Do DBE certifications expire? ›

While DBE certification does not expire, a DBE is required to submit an Annual Update Affadavit (AUA) to their certifying authority, verifying that the DBE is still eligible to be considered as such.

What does the E stand for in DBE? ›

DBE is an acronym for Disadvantaged Business Enterprise, which refers to a certification program that is designed to promote diversity and equal opportunity in the construction and building industry.

What does DBE mean in trucking? ›

Definition of a Disadvantaged Business Enterprise (DBE)

DBEs are for-profit small business concerns where socially and economically disadvantaged individuals own at least a 51% interest and also control management and daily business operations.

Who funds NCDOT? ›

NCDOT uses three major sources of funds for transportation improvements. Federal Funding and State Highway Trust Funds are used for capital improvements while the Highway Fund is used for maintenance activities.

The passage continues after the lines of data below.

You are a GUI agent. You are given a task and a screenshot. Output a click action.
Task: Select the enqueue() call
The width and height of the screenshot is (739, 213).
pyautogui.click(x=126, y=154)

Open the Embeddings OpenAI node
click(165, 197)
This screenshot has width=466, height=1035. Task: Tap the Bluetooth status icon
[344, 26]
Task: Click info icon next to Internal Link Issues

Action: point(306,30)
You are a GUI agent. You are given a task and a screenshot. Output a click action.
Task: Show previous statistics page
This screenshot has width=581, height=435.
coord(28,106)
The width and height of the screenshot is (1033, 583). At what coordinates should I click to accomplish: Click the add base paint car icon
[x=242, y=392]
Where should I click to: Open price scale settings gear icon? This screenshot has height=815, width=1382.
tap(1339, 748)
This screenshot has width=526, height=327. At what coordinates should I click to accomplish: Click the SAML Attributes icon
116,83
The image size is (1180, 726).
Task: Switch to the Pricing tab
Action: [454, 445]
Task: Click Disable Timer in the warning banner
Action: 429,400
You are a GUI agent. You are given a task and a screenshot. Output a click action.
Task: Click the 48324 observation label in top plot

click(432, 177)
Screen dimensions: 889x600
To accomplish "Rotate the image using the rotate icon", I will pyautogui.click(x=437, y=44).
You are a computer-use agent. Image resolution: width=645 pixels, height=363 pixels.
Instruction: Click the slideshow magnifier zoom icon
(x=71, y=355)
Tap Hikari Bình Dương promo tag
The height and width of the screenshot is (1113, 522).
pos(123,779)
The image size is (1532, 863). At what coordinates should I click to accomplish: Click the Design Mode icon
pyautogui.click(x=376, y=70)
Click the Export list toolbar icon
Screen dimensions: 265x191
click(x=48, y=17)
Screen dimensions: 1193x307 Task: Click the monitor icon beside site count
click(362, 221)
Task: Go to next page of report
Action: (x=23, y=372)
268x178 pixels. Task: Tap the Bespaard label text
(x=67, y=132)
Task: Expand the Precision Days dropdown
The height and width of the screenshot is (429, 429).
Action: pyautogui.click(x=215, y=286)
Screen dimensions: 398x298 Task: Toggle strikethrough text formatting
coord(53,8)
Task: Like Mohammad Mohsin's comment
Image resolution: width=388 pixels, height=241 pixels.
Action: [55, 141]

What does DBE title mean? ›

From Longman Dictionary of Contemporary EnglishDBE /ˌdiː biː ˈiː/ noun (Dame Commander of the (Order of the) British Empire) a title given in Britain to a woman as an honour because she has done something of national importance.

What does DBE stand for title? ›

abbreviation for

Dame (Commander of the Order) of the British Empire (a Brit title)

What is a DBE? ›

KBE or DBE (Knight or Dame) - Knight Commander or Dame Commander of the Most Excellent Order of the British Empire. CBE - Commander of the Most Excellent Order of the British Empire. OBE - Officer of the Most Excellent Order of the British Empire. MBE - Member of the Most Excellent Order of the British Empire.